→ Required task 1: In the Livingston v. Smith opinion excerpt, which court issued the replevin?

→ Extracted text:
United States Supreme Court

30 U.S. 90

Livingston  v.  Smith


The facts and merits of this case lie in a very narrow compass.

The action is replevin, sued out of the circuit court of the United States for the district of New Jersey. The case presented by the pleadings in this. In the year 1827, one Higgins sued out several attachments in the state court, both against this plaintiff and one R. M. Livingston. Smith is sheriff of the state and, as such, on the 2d of November, he arrested a steamboat, as the property of R. M. Livingston; and again, on the 4th of the same month, he seized the same boat as the property of this plaintiff, J. R. Livingston.

J. R. Livingston, being a citizen of New York, brings this suit in a court of the United States, and counts in the ordinary form of the declaration in replevin. Smith avows and justifies under the two attachments; and Livingston, in a variety of replications, seeks to repel this justification:

1. On the plea of payment to the plaintiff in attachment subsequent to the attachment; but without notice to the sheriff Smith, or any averment of discontinuance other than what may be gathered from facts stated from which a discontinuance might have been matter of deduction or inference.

This plea is certainly insufficient in matter, and defective in form.

2. On the plea of an accord made prior to the suit; by which it was agreed by Higgins to receive certain promissory notes, which, when paid, should be in full satisfaction of the debt, which notes were duly paid at maturity.

→ Required task 2: From the entries, copy word for word the lines from the line containing "Given: Click the YouTube source label" through the line containing "coord(742,104)".

→ Task material:
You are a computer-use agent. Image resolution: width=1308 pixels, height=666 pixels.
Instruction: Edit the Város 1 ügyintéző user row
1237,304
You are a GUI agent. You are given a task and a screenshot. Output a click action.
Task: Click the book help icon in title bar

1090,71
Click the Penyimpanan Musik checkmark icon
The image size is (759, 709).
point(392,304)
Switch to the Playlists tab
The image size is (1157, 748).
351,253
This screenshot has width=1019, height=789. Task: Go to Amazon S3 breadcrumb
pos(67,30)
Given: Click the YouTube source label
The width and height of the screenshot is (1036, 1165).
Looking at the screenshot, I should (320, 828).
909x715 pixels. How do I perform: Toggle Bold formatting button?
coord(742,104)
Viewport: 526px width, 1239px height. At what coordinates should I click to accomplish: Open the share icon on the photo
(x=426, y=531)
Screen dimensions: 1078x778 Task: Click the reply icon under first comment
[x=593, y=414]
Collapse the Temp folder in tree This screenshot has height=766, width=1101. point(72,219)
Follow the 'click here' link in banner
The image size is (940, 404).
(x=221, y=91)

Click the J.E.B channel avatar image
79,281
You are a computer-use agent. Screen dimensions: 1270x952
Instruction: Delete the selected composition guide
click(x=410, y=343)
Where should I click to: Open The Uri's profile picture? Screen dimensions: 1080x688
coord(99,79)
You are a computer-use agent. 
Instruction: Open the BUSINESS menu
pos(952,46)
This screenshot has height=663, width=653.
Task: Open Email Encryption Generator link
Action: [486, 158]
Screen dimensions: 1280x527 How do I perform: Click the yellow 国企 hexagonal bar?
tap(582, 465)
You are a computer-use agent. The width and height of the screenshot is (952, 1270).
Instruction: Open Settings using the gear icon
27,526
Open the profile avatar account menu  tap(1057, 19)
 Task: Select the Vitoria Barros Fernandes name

→ Task answer 1: The circuit court of the United States for the district of New Jersey.

→ Task answer 2:
Given: Click the YouTube source label
The width and height of the screenshot is (1036, 1165).
Looking at the screenshot, I should (320, 828).
909x715 pixels. How do I perform: Toggle Bold formatting button?
coord(742,104)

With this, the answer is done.